After the Jan. 6 insurrection at the Capitol, the seditionist mob faded into the streets of Washington. Few were arrested on site, one of the many security failures that day. Yet scores of attackers were identified, located, and arrested in the days that followed, all across the country. In addition to their own social media posts, two tools that denied the insurrectionists the impunity they sought were security cameras and facial recognition software. Those two tools may help protect our democracy by putting its enemies behind bars, but those same tools are being used elsewhere to suppress those seeking democracy.
While many incriminated themselves by publicly posting their own images taken while breaking the law, some were identified in images that others took and posted on social media or in images taken by surveillance cameras. Linking photos with a name took place through crowd-sourcing and software that compared faces with those of known individuals in databases such as driver’s licenses, passports, military IDs, and photos downloaded from publicly available social media accounts. Had the insurrectionists followed public health recommendations to prevent the spread of COVID-19 and worn masks, that task would have been more difficult. Yet most of the mob were what we in national security circles politely call “low information” citizens, those who demonstrate little regard for the health and well-being of others.
In Hong Kong and Moscow, however, it is pro-democracy demonstrators who have been wearing masks precisely for the purpose of thwarting their identification by security services. In China, Russia, and other police states around the world, the technology used in the United States to preserve democracy and reduce crime has increasingly been used to arrest peaceful protestors and advocates of democracy and human rights.
Even in the United States, facial recognition software has in a few cases resulted in an innocent person being charged and even jailed. And we know that this technology can be unreliable and discriminate against Black people. So the use of facial recognition software is clearly a double-edged sword, with the promise of taking criminals off the street but also with the risk of abuse, misuse, and mistakes. Law enforcement using our images taken without our consent can also infringe on our notions of privacy.
In many respects, this duality of potential for good and bad in a security technology is not new. Law enforcement labs have also made mistakes with fingerprints and DNA, but standards and certification have significantly reduced the error rate. Courts have long established that when we leave our fingerprints or DNA behind in public places — or at crime scenes — they can be used by police for identification purposes when a crime is being investigated. Without the use of fingerprints and DNA for identification of criminals, many more murders and rapes would never result in convictions and many perpetrators would attack additional victims.
With cameras and facial recognition, standards and legal precedents are not yet fully developed. In their absence, public acceptance of facial recognition is not yet where it is for fingerprints or DNA analysis. Facial recognition technology is coming at us fast and holds out the prospect, beyond law enforcement, of quicker and easier access controls in buildings, the replacement of airline boarding passes, preventing fraud and identity theft in personal bank accounts, and maybe even bringing about the long-sought end of computer passwords.

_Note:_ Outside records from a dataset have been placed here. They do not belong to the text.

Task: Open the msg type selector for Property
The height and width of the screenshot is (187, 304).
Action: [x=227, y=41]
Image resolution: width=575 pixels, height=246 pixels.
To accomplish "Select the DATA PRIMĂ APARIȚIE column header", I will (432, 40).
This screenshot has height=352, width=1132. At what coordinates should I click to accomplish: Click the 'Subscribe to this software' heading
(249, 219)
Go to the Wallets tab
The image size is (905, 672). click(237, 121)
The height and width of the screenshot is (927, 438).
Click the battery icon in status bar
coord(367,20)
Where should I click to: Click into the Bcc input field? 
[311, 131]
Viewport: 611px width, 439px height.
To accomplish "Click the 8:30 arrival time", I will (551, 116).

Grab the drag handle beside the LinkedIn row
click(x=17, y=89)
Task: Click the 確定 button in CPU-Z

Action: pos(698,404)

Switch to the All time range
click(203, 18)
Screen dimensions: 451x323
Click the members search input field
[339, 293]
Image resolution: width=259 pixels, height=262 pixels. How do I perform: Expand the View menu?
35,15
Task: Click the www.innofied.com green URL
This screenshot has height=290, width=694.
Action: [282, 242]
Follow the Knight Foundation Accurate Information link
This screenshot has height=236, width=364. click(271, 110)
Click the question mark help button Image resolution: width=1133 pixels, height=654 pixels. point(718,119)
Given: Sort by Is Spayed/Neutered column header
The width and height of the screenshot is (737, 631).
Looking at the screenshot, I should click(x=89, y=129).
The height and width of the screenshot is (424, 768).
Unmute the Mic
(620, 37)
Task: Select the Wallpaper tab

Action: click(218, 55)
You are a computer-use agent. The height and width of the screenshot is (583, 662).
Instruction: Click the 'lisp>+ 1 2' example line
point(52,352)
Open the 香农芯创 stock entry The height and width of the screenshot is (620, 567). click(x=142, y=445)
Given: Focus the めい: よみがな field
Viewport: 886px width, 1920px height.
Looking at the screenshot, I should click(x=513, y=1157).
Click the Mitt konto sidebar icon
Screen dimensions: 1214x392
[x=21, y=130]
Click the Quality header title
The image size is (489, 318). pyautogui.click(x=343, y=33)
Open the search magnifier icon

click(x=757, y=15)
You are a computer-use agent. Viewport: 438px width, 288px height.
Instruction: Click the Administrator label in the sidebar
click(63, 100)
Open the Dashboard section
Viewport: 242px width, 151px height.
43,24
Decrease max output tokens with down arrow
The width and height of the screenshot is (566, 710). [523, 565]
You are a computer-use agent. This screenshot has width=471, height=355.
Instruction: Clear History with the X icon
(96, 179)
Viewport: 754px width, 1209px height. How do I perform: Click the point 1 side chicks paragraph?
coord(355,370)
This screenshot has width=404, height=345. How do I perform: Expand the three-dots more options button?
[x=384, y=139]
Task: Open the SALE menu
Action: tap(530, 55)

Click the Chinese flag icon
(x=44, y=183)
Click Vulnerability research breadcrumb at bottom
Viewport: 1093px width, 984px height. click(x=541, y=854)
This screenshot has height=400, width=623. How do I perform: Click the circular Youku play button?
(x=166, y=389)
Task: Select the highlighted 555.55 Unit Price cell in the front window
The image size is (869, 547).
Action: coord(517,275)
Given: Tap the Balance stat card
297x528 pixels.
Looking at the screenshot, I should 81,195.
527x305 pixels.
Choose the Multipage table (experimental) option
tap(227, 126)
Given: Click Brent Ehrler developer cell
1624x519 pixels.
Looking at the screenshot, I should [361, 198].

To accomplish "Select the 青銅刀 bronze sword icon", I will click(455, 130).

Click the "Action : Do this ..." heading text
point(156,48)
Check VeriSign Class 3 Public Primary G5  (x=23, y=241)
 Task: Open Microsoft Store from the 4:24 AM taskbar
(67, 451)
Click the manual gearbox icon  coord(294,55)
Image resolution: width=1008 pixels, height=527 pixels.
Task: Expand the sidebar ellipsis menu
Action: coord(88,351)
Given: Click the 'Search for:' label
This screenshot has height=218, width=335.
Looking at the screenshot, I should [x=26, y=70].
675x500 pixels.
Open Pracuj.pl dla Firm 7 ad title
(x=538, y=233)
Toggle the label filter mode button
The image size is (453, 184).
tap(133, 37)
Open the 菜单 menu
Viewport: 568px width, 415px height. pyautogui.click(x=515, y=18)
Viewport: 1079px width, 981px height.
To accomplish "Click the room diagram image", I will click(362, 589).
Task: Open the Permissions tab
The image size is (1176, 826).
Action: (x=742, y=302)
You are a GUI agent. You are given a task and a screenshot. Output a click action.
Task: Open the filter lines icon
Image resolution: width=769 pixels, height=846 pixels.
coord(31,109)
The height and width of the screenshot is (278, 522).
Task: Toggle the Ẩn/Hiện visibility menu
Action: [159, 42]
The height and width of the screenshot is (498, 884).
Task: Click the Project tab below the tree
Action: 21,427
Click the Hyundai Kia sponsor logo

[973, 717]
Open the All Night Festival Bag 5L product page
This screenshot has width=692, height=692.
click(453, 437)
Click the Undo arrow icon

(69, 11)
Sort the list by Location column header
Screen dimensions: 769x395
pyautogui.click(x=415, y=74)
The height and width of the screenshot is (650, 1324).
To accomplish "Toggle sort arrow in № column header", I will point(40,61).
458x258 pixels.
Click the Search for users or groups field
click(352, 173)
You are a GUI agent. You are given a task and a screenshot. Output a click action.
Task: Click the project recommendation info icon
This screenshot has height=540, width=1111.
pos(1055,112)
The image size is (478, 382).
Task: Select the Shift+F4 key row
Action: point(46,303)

What is needed for greater acceptance, however, is a trusted third party to audit facial recognition software against an established, transparent standard to ensure that each company that makes such software reliably and accurately establishes the identity of a person regardless of their race, gender, or skin color. Other national standards might set the conditions necessary for use of an image for identification, such as the lighting, angle of observation, and number of features clearly visible. It would also be progress if courts created generally accepted case law or legislatures wrote statutes on when and for what purpose facial recognition may be used in investigations and trials. In this country, no one should be tracked by law enforcement using facial recognition, mobile phones, or any other methods unless there are well-established reasons to believe that a crime had been or was about to be committed.
Having clear, transparent, and equitable laws and standards on the emerging role of facial recognition software in law enforcement would enable the United States to credibly address the abuse of surveillance cameras and facial recognition software in authoritarian states. We should want emerging technology to help us preserve, protect, and defend democracy where we still have it and not be used as a tool of oppression in nations still under the yoke of authoritarian rulers.
Richard Clarke is a former National Security Council official (1992-2003), CEO of Good Harbor Risk Management, and an author of nine books including “The Fifth Domain: Defending Our Country, Our Companies, and Ourselves in the Age of Cyber Threats.”